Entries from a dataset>

◇ ◇ ◇ ◇

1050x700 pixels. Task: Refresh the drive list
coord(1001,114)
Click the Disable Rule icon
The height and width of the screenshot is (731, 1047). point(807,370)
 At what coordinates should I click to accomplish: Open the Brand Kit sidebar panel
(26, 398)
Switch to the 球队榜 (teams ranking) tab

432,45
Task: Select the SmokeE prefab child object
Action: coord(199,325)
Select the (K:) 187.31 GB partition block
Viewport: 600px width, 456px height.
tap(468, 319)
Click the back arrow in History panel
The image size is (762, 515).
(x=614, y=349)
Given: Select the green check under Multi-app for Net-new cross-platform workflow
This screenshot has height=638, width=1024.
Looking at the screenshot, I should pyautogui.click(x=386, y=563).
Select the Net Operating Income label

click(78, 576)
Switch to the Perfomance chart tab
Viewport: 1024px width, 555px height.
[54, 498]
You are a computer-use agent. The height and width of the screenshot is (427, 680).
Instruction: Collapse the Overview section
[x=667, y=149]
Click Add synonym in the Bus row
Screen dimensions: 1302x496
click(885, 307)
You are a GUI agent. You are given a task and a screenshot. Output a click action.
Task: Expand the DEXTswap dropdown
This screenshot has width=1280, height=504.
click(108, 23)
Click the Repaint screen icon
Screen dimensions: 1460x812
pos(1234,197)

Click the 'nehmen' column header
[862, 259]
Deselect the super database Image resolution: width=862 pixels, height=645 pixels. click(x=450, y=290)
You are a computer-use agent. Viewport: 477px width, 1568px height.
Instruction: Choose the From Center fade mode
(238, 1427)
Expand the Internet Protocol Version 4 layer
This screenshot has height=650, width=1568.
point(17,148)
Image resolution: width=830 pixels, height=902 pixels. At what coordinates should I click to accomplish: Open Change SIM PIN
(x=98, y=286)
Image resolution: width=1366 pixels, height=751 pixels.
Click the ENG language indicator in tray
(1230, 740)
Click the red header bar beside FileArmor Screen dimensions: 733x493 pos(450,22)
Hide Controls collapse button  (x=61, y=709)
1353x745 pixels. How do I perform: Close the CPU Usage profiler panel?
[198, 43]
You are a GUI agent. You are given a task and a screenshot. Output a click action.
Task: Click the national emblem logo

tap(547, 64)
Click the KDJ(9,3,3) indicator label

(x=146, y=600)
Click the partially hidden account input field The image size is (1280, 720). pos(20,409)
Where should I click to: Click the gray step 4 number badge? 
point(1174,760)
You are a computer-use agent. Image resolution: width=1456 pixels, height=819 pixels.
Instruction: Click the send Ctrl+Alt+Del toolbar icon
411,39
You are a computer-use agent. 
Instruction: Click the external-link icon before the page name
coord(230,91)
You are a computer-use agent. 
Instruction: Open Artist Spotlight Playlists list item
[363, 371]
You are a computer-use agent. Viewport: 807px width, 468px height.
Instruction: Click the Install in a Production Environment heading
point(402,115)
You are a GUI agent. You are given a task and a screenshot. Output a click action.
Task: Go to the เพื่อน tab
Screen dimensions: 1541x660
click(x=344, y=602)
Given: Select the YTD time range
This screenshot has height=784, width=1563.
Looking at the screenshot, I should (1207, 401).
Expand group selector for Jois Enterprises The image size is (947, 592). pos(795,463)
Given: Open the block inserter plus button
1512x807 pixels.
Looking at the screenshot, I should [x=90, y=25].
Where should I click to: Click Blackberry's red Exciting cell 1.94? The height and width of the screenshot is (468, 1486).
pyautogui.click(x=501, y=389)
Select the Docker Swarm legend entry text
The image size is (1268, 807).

◇ ◇ ◇ ◇

EXERCISE OBJECTIVE> Change every "computer-use agent" in the listing above to "screen assistant", and write out the whole listing again with nothing else altered.

REPLY TO THE EXERCISE>
1050x700 pixels. Task: Refresh the drive list
coord(1001,114)
Click the Disable Rule icon
The height and width of the screenshot is (731, 1047). point(807,370)
 At what coordinates should I click to accomplish: Open the Brand Kit sidebar panel
(26, 398)
Switch to the 球队榜 (teams ranking) tab

432,45
Task: Select the SmokeE prefab child object
Action: coord(199,325)
Select the (K:) 187.31 GB partition block
Viewport: 600px width, 456px height.
tap(468, 319)
Click the back arrow in History panel
The image size is (762, 515).
(x=614, y=349)
Given: Select the green check under Multi-app for Net-new cross-platform workflow
This screenshot has height=638, width=1024.
Looking at the screenshot, I should pyautogui.click(x=386, y=563).
Select the Net Operating Income label

click(78, 576)
Switch to the Perfomance chart tab
Viewport: 1024px width, 555px height.
[54, 498]
You are a screen assistant. The height and width of the screenshot is (427, 680).
Instruction: Collapse the Overview section
[x=667, y=149]
Click Add synonym in the Bus row
Screen dimensions: 1302x496
click(885, 307)
You are a GUI agent. You are given a task and a screenshot. Output a click action.
Task: Expand the DEXTswap dropdown
This screenshot has width=1280, height=504.
click(108, 23)
Click the Repaint screen icon
Screen dimensions: 1460x812
pos(1234,197)

Click the 'nehmen' column header
[862, 259]
Deselect the super database Image resolution: width=862 pixels, height=645 pixels. click(x=450, y=290)
You are a screen assistant. Viewport: 477px width, 1568px height.
Instruction: Choose the From Center fade mode
(238, 1427)
Expand the Internet Protocol Version 4 layer
This screenshot has height=650, width=1568.
point(17,148)
Image resolution: width=830 pixels, height=902 pixels. At what coordinates should I click to accomplish: Open Change SIM PIN
(x=98, y=286)
Image resolution: width=1366 pixels, height=751 pixels.
Click the ENG language indicator in tray
(1230, 740)
Click the red header bar beside FileArmor Screen dimensions: 733x493 pos(450,22)
Hide Controls collapse button  (x=61, y=709)
1353x745 pixels. How do I perform: Close the CPU Usage profiler panel?
[198, 43]
You are a GUI agent. You are given a task and a screenshot. Output a click action.
Task: Click the national emblem logo

tap(547, 64)
Click the KDJ(9,3,3) indicator label

(x=146, y=600)
Click the partially hidden account input field The image size is (1280, 720). pos(20,409)
Where should I click to: Click the gray step 4 number badge? 
point(1174,760)
You are a screen assistant. Image resolution: width=1456 pixels, height=819 pixels.
Instruction: Click the send Ctrl+Alt+Del toolbar icon
411,39
You are a screen assistant. 
Instruction: Click the external-link icon before the page name
coord(230,91)
You are a screen assistant. 
Instruction: Open Artist Spotlight Playlists list item
[363, 371]
You are a screen assistant. Viewport: 807px width, 468px height.
Instruction: Click the Install in a Production Environment heading
point(402,115)
You are a GUI agent. You are given a task and a screenshot. Output a click action.
Task: Go to the เพื่อน tab
Screen dimensions: 1541x660
click(x=344, y=602)
Given: Select the YTD time range
This screenshot has height=784, width=1563.
Looking at the screenshot, I should (1207, 401).
Expand group selector for Jois Enterprises The image size is (947, 592). pos(795,463)
Given: Open the block inserter plus button
1512x807 pixels.
Looking at the screenshot, I should [x=90, y=25].
Where should I click to: Click Blackberry's red Exciting cell 1.94? The height and width of the screenshot is (468, 1486).
pyautogui.click(x=501, y=389)
Select the Docker Swarm legend entry text
The image size is (1268, 807).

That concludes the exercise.